According to her, the racial wealth inequality is wide throughout industries, but especially in agriculture. She and her colleagues hope to bridge the racial divide and right the wrongs that have been done.
Rafael Aponte, an Afro-Puerto Rican farmer who runs Rocky Acres Community Farm in Freeville, New York, was featured on Civil Eats. After the pandemic destroyed his business, he appealed for and received assistance from the non-profit Black Farmer Fund in the form of a $50,000 grant and a $25,000 loan.
He was able to expand his direct-to-consumer business strategy to include a home delivery service as well as a small on-farm store with their help. He was also able to expand his original 10 acres to 30 acres, which he and his family now own.
Watkins explained how they maintain their loan rates so low, with the maximum being four percent, by first becoming acquainted with the farmers they support, and then finding methods to develop services and community support around them.
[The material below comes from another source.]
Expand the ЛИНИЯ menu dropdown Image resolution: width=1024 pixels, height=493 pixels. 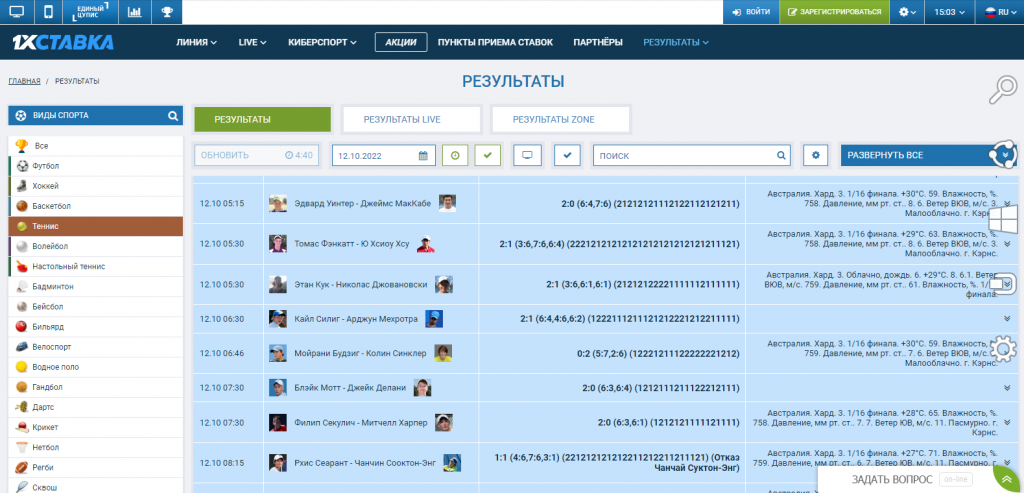(x=196, y=42)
She added that the farmers and food businesses get a combination of grants and a loan that they could use for whatever they need in their business. “So people will use it to buy tractors to buy land, to pay down a personal debt, to start new projects,” she said.
“What we mean by social capital and communal wealth is the collective power communities of color have when we pool our resources together,” Washington told Essence. Give us wealth, resources, and opportunity, and communities that were once thought to be helpless will become powerful.”
Watkins expressed her hope that the Award they got will raise focus on some of the difficulties in the food chain. She hopes it will motivate others to commit to sustainable business practices and to invest in or give to charities supported by the Black Farmer Fund.
According to the New York Times, 25 of the 30 2023 award winners were people of color.